§ **Short exercise**
Duplicate a portion of the lamb shanks recipe below word for word, beginning at the words "- 3 cups low-sodium" and stopping after "even heat distribution.".

Start of Document excerpt

Easy Braised Lamb Shanks Recipe
These braised lamb shanks are a show-stopping dish that’ll have everyone thinking you spent days in the kitchen (when really, it’s mostly hands-off cooking). The meat becomes so tender it practically falls off the bone, while developing deep, rich flavors that only slow-cooking can achieve.

The magic happens when the aromatic Mediterranean spices meld with red wine and fresh herbs, creating an incredible sauce that’s perfect for soaking into fluffy rice or orzo. As the lamb slowly braises, your kitchen will fill with an irresistible aroma that’ll make the waiting the hardest part of this recipe.

Ingredients

For the Spice Mix:
- 2 1/4 teaspoons garlic powder
- 1 teaspoon sweet Spanish paprika
- 1 teaspoon salt
- 1 teaspoon freshly ground black pepper
- 3/4 teaspoon ground nutmeg
For the Lamb:
- 6 American lamb shanks
- 2 tablespoons extra virgin olive oil
- 1 medium yellow onion, roughly chopped
- 2 celery ribs, chopped
- 3 large carrots, peeled and cut into large pieces
- 1 pound baby potatoes, scrubbed
- 2 cups red wine (Merlot recommended)
- 3 cups low-sodium beef broth
- 28-ounce can peeled tomatoes
- 2 cinnamon sticks
- 4 sprigs fresh thyme
- 2 sprigs fresh rosemary

Steps

- Preheat oven to 350°F (175°C). Position rack in lower third of oven for even heat distribution.
- Combine spice mix ingredients in a small bowl. Pat lamb shanks completely dry with paper towels (this ensures proper browning). Season shanks thoroughly on all sides with spice mixture, pressing gently to adhere.

End of Document excerpt
Start of Provided records

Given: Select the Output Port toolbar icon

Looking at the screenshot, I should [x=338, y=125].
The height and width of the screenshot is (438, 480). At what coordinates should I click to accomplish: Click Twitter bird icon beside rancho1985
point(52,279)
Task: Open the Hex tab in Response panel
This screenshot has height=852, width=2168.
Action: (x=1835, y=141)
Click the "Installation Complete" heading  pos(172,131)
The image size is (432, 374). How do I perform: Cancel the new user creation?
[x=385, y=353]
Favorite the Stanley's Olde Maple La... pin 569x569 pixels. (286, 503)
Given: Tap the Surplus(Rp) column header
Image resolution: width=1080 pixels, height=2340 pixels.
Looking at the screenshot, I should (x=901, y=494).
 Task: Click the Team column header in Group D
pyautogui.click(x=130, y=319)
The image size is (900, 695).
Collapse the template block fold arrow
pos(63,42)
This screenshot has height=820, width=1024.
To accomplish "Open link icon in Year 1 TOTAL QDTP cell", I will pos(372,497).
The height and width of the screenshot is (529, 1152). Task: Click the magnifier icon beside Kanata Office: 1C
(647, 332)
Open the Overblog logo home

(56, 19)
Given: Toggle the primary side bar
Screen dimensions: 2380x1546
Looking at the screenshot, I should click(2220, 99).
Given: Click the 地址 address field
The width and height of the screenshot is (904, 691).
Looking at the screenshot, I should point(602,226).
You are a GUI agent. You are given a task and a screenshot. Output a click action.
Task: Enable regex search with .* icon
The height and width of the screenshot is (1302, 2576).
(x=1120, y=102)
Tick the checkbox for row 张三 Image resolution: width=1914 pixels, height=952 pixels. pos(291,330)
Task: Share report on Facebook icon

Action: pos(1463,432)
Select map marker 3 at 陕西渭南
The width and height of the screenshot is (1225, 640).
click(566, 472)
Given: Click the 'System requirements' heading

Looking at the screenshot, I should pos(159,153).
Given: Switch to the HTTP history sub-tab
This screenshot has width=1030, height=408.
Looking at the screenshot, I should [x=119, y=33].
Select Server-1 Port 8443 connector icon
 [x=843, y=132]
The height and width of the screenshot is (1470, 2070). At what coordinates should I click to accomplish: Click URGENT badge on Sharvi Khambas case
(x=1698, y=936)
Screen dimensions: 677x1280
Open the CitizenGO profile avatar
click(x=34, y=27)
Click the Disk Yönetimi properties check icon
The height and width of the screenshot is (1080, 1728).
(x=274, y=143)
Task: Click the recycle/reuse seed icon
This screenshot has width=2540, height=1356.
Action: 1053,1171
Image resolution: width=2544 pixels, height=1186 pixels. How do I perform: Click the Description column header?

End of Provided records

§ **Answer for this exercise**
- 3 cups low-sodium beef broth
- 28-ounce can peeled tomatoes
- 2 cinnamon sticks
- 4 sprigs fresh thyme
- 2 sprigs fresh rosemary

Steps

- Preheat oven to 350°F (175°C). Position rack in lower third of oven for even heat distribution.